How can you replace a device in a Linux Software RAID?

The state of the active Linux software RAID devices can be viewed by running:

cat /proc/mdstat

Software RAID in Linux is implemented by the multiple devices (MD) driver. MD devices can be managed via the mdadm utility. Read the man page for more details on usage.


When an error is returned to the operating system on a member device of a MD device, the MD driver will mark the member device as failed. An example of a failed device is:

# cat /proc/mdstat
Personalities : [raid1]
read_ahead 1024 sectors
Event: 11
md4 : active raid1 sdb1[1] sda1[0](F)
      513984 blocks [2/1] [_U]
unused devices: <none>



n the output above, the (F) indicates that the device /dev/sda1 is in a failed state.

The array members status [_U] shows which member devices are Up. In this case it shows that the second numbered member (i.e. the device with [1]). If you are confused, simply look for the (F).

Disk Removal

The procedure is pretty similar for ATA, SATA, SAS and SCSI systems, but SCSI, SAS & SATA let you hot add/remove drives. This step only deals with hot removal.

  1. Determine the device name of the failed disk.
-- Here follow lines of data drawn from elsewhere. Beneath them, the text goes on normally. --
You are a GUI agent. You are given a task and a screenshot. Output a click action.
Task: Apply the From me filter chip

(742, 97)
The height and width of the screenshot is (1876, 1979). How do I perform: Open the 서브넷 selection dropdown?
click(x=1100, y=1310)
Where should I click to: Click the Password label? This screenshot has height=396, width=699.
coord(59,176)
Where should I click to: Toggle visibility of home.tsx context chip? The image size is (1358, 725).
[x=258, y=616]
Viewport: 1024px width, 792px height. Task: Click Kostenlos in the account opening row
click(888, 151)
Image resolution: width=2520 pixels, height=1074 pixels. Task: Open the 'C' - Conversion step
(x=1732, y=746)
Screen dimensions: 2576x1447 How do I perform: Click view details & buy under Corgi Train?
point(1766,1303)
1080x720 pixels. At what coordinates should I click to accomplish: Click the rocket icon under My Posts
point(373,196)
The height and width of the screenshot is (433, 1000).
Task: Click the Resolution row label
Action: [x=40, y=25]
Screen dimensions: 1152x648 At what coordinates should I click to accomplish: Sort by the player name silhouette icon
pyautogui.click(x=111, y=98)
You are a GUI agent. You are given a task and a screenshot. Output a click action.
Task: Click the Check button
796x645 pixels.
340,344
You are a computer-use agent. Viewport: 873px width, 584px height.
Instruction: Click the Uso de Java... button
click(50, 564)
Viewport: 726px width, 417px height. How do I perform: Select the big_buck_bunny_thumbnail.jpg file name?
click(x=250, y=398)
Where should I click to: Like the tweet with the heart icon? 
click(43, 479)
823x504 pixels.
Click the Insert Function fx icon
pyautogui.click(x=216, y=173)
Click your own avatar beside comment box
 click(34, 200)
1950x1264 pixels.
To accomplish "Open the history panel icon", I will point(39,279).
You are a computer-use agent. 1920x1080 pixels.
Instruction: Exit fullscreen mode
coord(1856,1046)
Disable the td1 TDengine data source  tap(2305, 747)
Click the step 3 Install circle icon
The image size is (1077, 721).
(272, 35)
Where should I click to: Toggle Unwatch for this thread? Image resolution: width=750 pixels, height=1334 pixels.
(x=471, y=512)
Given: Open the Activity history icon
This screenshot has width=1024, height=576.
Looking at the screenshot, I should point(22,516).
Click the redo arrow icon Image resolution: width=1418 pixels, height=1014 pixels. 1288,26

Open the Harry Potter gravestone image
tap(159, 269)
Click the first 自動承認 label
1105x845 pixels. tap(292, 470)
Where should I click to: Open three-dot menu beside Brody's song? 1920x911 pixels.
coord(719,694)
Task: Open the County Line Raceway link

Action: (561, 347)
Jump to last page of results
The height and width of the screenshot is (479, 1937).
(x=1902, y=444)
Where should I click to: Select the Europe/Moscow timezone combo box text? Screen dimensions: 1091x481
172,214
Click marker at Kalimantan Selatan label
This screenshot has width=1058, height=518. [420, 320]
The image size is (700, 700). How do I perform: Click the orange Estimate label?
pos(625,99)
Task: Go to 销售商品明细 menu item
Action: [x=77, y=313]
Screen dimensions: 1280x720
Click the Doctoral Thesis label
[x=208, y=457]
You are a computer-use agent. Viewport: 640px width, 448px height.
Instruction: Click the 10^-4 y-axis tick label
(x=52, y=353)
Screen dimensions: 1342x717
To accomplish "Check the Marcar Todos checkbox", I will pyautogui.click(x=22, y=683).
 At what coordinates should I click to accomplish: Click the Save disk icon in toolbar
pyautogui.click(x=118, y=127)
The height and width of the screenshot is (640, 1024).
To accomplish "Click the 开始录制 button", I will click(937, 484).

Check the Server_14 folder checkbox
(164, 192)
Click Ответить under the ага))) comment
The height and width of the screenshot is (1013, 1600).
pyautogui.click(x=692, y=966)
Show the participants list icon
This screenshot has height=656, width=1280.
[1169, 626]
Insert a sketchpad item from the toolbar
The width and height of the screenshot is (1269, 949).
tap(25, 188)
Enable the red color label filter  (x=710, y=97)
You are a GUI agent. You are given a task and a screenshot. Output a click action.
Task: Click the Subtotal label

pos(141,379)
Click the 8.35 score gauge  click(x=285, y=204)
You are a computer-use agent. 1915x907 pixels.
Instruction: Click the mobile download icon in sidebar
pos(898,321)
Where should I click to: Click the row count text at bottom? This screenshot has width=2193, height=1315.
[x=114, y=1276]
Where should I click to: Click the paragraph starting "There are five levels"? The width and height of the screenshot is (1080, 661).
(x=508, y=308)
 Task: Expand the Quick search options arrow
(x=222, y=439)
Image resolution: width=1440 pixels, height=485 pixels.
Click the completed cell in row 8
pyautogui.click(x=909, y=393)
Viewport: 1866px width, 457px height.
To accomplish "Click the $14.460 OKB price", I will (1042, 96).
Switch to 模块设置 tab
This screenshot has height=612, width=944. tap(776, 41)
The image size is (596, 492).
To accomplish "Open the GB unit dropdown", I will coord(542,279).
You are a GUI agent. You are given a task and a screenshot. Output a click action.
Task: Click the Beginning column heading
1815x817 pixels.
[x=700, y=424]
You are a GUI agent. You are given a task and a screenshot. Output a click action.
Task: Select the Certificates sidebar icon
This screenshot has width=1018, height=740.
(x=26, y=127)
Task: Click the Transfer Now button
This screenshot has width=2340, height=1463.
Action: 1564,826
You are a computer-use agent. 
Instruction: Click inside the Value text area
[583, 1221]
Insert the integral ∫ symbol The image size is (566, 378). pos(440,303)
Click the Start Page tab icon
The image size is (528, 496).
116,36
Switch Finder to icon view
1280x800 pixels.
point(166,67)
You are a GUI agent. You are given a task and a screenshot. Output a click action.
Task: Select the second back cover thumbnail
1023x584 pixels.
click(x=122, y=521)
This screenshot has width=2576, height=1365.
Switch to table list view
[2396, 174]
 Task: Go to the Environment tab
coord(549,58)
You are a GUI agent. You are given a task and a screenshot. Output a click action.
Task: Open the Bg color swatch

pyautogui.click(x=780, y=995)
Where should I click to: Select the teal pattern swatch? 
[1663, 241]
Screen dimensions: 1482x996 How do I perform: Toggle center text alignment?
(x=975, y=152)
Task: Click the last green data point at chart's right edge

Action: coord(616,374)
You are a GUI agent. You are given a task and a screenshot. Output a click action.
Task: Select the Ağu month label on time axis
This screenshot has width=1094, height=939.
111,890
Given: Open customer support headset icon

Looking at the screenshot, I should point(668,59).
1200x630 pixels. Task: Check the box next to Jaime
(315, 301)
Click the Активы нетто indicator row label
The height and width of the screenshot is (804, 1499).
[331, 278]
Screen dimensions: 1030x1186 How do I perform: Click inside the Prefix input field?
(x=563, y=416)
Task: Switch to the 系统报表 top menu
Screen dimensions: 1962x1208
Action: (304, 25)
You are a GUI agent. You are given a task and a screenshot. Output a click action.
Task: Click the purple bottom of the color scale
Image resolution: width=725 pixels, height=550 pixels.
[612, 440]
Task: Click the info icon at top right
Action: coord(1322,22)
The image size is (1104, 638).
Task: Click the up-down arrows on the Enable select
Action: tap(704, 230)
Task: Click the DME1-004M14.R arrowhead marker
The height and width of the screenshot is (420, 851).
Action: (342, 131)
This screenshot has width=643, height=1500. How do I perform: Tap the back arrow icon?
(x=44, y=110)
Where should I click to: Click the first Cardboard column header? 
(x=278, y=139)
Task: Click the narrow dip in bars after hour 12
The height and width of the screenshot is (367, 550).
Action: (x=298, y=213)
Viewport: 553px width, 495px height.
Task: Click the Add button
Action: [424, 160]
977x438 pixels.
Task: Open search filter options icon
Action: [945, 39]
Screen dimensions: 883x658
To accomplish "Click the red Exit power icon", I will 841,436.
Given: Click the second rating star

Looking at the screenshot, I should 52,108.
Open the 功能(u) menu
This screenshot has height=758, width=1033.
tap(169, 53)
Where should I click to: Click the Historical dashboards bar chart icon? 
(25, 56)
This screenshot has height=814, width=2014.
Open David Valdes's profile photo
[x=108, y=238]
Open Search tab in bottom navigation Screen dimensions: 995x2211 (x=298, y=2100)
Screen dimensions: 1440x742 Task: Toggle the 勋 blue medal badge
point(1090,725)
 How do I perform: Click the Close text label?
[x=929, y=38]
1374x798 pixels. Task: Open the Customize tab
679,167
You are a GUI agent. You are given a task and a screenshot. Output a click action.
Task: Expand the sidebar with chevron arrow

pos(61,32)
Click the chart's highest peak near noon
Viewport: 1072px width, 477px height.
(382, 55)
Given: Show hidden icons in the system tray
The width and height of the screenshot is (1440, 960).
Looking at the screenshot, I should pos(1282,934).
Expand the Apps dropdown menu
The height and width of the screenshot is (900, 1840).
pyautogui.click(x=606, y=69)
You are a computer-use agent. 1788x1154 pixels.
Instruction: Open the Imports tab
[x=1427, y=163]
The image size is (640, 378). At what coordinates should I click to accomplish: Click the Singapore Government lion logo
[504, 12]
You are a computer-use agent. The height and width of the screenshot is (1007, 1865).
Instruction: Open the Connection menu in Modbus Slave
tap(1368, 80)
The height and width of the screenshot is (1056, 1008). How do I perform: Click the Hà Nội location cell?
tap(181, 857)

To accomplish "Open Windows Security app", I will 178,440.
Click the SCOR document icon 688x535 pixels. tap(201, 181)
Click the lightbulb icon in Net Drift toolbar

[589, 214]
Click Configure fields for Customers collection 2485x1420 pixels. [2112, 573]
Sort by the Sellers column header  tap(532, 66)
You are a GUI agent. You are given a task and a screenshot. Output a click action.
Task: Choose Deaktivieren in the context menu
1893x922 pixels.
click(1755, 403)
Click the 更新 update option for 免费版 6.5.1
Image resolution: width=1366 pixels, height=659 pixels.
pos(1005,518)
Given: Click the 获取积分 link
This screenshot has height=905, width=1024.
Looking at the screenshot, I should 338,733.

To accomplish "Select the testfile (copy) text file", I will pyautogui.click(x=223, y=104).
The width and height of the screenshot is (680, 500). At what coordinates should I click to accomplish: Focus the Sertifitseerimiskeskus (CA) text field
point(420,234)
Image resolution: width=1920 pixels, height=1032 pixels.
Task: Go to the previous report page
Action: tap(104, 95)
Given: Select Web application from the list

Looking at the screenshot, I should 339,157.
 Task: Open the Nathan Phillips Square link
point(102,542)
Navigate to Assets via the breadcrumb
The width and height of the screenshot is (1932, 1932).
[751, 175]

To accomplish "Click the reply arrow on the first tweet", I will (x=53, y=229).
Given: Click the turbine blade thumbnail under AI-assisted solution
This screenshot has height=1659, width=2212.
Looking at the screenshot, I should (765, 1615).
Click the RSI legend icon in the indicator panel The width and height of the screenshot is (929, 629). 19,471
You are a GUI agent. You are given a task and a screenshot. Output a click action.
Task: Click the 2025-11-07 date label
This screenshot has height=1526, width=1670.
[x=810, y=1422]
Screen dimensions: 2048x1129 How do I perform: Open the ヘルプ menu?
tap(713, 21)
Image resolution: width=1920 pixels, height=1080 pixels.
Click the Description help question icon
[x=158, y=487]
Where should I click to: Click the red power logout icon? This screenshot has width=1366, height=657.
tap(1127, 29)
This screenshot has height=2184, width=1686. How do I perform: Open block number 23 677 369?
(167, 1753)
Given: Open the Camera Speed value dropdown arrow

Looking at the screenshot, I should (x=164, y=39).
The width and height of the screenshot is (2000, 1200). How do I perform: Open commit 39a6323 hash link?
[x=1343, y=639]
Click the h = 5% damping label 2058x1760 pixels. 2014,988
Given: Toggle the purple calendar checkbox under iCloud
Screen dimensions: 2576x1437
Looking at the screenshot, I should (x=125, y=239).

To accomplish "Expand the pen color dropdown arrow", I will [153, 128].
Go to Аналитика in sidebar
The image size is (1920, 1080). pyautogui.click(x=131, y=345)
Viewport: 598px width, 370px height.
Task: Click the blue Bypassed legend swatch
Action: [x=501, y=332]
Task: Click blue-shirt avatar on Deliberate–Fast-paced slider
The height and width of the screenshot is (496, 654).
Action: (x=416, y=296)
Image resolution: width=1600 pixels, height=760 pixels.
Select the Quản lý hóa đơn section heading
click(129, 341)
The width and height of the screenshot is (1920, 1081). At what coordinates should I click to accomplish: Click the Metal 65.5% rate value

It is absolutely imperative that you do not stuff this step up.

  2. Disable smartd as this will prevent us from pulling the device from the RAID array:

    service smartd stop || /etc/init.d/smartd stop
    ps -C smartd

  3. Gather the list of all md devices that contain the failed disc:

    grep /dev/FAILED /proc/mdstat

    Where FAILED is your disk that has failed, e.g sda

  4. Remove the drive from all MD devices. For all partitions on the drive with the failure run:

    mdadm -f /dev/mdX /dev/FAILED_PARTX
    mdadm -r /dev/mdX /dev/FAILED_PARTX

  5. For hotswap SCSI/SATA/SAS, tell Linux to remove the device:
    1. Firstly, get the drive id:

      # cat /proc/scsi/scsi
      Host: scsi0 Channel: 00 Id: 00 Lun: 00
        Vendor: FUJITSU  Model: MAW3073NC        Rev: 0104
        Type:   Direct-Access                    ANSI SCSI revision: 03
      Host: scsi0 Channel: 00 Id: 01 Lun: 00
        Vendor: FUJITSU  Model: MAW3073NC        Rev: 0104
        Type:   Direct-Access                    ANSI SCSI revision: 03

    2. In this case, we want to remove the first drive:

      echo "scsi remove-single-device" 0 0 0 0 > /proc/scsi/scsi

  6. Now remove the fail disk from the machine.

Disk Addition

At this stage you should have grub installed on the remain hard disks that contain /boot.

  1. Insert the new hdd into the server, it should be of equal or greater capacity. And equal or greater RPM spindle speed.
  2. Now you need re-detect the hard disk on the SCSI channel you removed one from earlier.

    echo "scsi add-single-device" 0 0 0 0 > /proc/scsi/scsi

  3. Confirm you can see the new hard disk when you run cat /proc/scsi/scsi

Partition Table Setup & Raid Re-Sync

Now that you have the replacement drive installed into the machine you want to setup the partition table on the disk so you can begin a raid re-sync.

The easiest way to copy the partition table from disk to another, is to use sfdisk.

  1. To copy the partition table from /dev/sdb to /dev/sda you would run

    sfdisk -d /dev/sdb | sfdisk /dev/sda

  2. Check that it’s re-silvering. MD will intelligently queue the partitions so the drives aren’t hammered by several parallel reads/writes.

    cat /proc/mdstat

Clean Up

At this stage you should have a machine suffering from heavy IO load as MDADM re-syncs the raid array. If you are finding the load is causing to much of an impact on your business operations, you can slow down the rate of syncing.

  • Sync Speed:

    1. To check the max rate of the raid re-sync on the md1 raid device you would run

      cat /sys/block/md1/md/sync_speed_max

    2. To change this value you would use the echo command like such

      echo "50000" > /sys/block/md1/md/sync_speed_max


    1. Now that the drive has been swapped, you want to start smartd again

      service smartd start